Some flexicap funds' mandate allows overseas investments.

"Geographic diversification can shore up performance in years when Indian equities struggle," says Vishal Dhawan, founder and CEO, Plan Ahead Wealth Advisors.

They also offer tax efficiency.

"Whenever money moves within the portfolio from one sub-asset class to another, there is no tax incidence for the investor," says Dhawan.

Long-Term Horizon

Active management risk

Flexicap fund performance depends heavily on the fund manager's decisions. Poor allocation calls can hurt returns.

If one segment rallies sharply and the fund lacks exposure to it, underperformance follows.

Many flexicap funds remain largecap oriented.

During strong risk-on phases, they may underperform mid- and smallcap funds, which tend to benefit more from aggressive market rallies.

At the other extreme, aggressive allocation enhances risk.

"Heavy mid- or smallcap tilt heightens volatility and drawdown risks versus pure largecaps during corrections," says Mehta.

These funds may also lag due to stock-selection errors or inappropriate weightings of stocks within the portfolio.

Core Portfolio Strategy

Who should invest, who should avoid

Flexicap funds suit first-time equity investors seeking broad market exposure through a single fund.

They also work for investors with limited time or expertise to manage and rebalance multiple schemes.

"Flexicap funds best fit investors with moderate to high risk appetite and a five-plus-year horizon seeking adaptive diversification," says Mehta.

More experienced investors may prefer separate allocations.

"Sophisticated investors with a clear view on asset allocation and risk appetite may prefer separate allocations to large-, mid, and smallcap funds," says Bhattacharya.

Such investors often want control over market-cap weights.

"There could be times when they want 50-70 per cent mid and smallcap exposure.

"That flexibility would not be available in flexicap funds," says Dhawan.

Life stage also matters.

First-Time Investors

"Conservative investors approaching retirement might prefer largecap stability, while young professionals might want to allocate more to mid and smallcaps for growth," says Agrawal.

These funds often serve as the core of an equity portfolio.
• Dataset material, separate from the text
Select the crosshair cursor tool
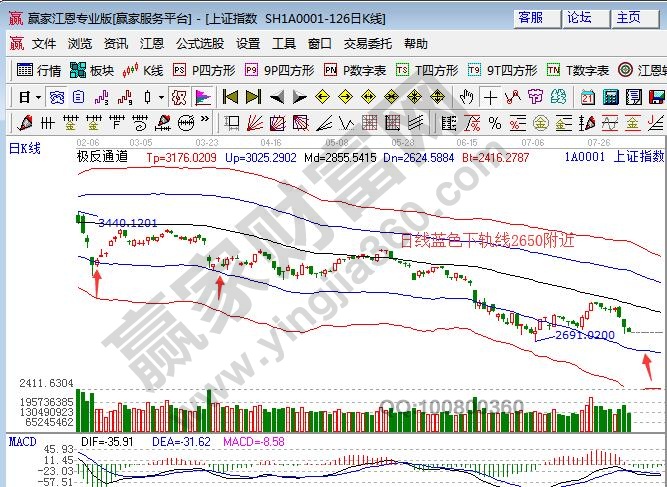pyautogui.click(x=490, y=97)
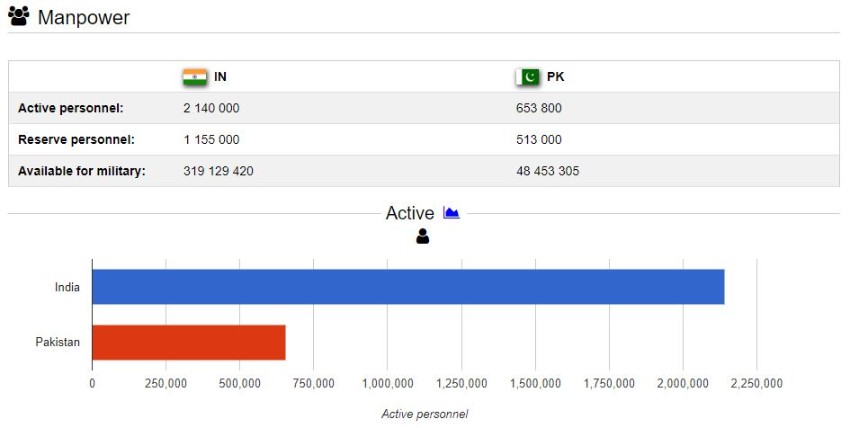
Task: Click the italic Active personnel axis caption
Action: 424,414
Depending on risk appetite, investors may allocate 30 to 40 per cent of their equity portfolio to them.

Key Points

  • Fastest AUM growth: Flexicap funds led equity schemes in AUM rise in 2025.
  • Volatility buffer: Dynamic allocation helped navigate choppy markets.
  • Largecap tilt: Reasonable largecap valuations attracted inflows.
  • Manager-led outcomes: Returns depend heavily on allocation decisions.
  • Investor fit matters: Best for long-term investors with moderate risk appetite.

Disclaimer: This article is meant for information purposes only. This article and information do not constitute a distribution, an endorsement, an investment advice, an offer to buy or sell or the solicitation of an offer to buy or sell any securities/schemes or any other financial products/investment products mentioned in this article to influence the opinion or behaviour of the investors/recipients.

Any use of the information/any investment and investment related decisions of the investors/recipients are at their sole discretion and risk. Any advice herein is made on a general basis and does not take into account the specific investment objectives of the specific person or group of persons. Opinions expressed herein are subject to change without notice.